Wer sich nur oberflächlich mit dem deutschen Verfassungsrecht auseinandersetzt, wird den Begriff Brandmauer nicht finden. Denn es ist verfassungswidrig, bestimmte Gruppen von Abgeordneten festzulegen, die der vollständigen Ausgrenzung anheimfallen. Jeder Abgeordnete, aber auch jeder, ist seinem Gewissen verpflichtet und hat dem deutschen Volk zu dienen. Solange eine politische Partei in Deutschland nicht verboten ist, kann es keine Ausgrenzung von politischen Mandatsträgern geben. Die in Deutschland an Ein- und Zufluss verlierenden ehemaligen „Volksparteien“ kommen gar nicht auf die Idee, dass sie selbst etwas falsch machen könnten und deshalb das Vertrauen der Wähler verloren haben und weiterhin verlieren. Die politischen Köpfe, die diese Parteien derzeit führen, ähneln Witzfiguren und sind in ihrer öffentlichen Wirkung geeignet, Angst zu verbreiten.

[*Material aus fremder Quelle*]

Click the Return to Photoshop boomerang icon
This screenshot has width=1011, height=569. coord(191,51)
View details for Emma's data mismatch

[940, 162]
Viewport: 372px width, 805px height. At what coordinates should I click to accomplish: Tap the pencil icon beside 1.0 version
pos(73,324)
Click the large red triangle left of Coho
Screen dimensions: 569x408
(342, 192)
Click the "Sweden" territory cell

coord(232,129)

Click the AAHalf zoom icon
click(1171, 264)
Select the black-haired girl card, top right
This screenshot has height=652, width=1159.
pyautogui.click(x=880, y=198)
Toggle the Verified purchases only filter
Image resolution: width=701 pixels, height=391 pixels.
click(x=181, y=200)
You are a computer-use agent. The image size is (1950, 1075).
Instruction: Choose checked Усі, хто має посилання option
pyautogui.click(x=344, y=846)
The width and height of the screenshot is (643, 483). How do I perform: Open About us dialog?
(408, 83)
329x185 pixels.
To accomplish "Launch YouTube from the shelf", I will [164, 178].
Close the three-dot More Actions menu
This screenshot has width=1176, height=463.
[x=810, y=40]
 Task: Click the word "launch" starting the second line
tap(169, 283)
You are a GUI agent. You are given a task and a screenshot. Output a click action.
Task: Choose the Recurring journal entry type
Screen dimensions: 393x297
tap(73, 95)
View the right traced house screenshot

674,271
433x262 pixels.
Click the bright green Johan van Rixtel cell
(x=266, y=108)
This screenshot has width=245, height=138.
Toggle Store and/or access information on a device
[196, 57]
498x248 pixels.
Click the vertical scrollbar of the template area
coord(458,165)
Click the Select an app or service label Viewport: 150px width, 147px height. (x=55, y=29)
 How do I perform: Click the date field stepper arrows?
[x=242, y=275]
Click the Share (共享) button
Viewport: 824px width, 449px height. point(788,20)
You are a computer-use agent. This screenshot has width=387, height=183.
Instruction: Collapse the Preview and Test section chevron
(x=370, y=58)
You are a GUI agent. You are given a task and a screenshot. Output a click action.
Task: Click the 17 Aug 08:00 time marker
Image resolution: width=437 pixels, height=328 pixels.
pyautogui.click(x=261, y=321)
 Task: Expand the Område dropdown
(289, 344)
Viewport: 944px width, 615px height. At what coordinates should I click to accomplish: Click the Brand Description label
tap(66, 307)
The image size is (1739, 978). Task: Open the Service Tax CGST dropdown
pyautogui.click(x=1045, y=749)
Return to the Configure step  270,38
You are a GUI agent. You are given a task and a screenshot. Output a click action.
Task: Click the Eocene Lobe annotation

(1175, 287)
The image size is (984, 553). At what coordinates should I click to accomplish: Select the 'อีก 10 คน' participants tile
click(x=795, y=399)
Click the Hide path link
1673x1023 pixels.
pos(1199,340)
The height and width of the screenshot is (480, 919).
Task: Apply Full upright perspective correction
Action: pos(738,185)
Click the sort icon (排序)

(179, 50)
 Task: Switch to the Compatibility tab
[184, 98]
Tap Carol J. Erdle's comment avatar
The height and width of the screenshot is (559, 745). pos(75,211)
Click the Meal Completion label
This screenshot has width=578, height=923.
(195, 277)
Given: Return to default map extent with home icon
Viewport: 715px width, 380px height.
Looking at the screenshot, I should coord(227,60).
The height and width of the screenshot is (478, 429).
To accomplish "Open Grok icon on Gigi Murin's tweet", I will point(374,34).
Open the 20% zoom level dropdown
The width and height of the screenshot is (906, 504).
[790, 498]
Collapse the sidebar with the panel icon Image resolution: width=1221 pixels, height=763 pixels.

9. Juli 1990, Leipzig: Bei einer Häftlingsrevolte begab sich Innenminister Peter-Michael Diestel (rechts) auf das Dach der Untersuchungshaftanstalt. Abbildung: Bundesarchiv, Bild 183-1990-0709-016/Kluge, Wolfgang/CC-BY-SA 3.0
Eine Rückkehr der Eliten ist geboten
Deshalb ist es aus genau diesen Gründen notwendig, in sich zu gehen und den elitefreien Zustand in den Führungen der Parteien in Deutschland zu beenden. Eine Außenministerin ohne fachliche und rhetorische Eignung hat Deutschland über fast vier Jahre in der ganzen Welt lächerlich gemacht. Die Zankereien in der Ampelkoalition und das würdelose Ende dieser Regierung haben dem Ansehen unseres Landes extrem geschadet. Man lacht über uns, wir werden nicht mehr eingeladen und ernst genommen und die Antwort der Regierenden darauf ist: „Augen zu und durch!“
Als Ostdeutscher musste ich lernen: „Von der Sowjetunion lernen, heißt siegen lernen“. Mit der Wende habe ich gelernt, dass das ganz anders sei, nämlich dass von den Vereinigten Staaten lernen, siegen lernen bedeute. Aber auch das ist jetzt wohl falsch, und ich bin gegenwärtig sehr froh, dass unsere Nochaußenministerin den Vereinigten Staaten nicht den Krieg erklärt. Wenigstens hat diese Dame das Gemälde eines der bedeutendsten deutschen Diplomaten und Staatsmänner – Otto von Bismarck – abgehängt. Man weiß ja nicht, ob er ein Nazi war und ob seine Verstrickung mit dem Dritten Reich nicht vorwerfbar sein könnte. Dies ist eine sarkastische Zuspitzung, die aber deutlich macht, wie deutsche Außenpolitik sich darstellt.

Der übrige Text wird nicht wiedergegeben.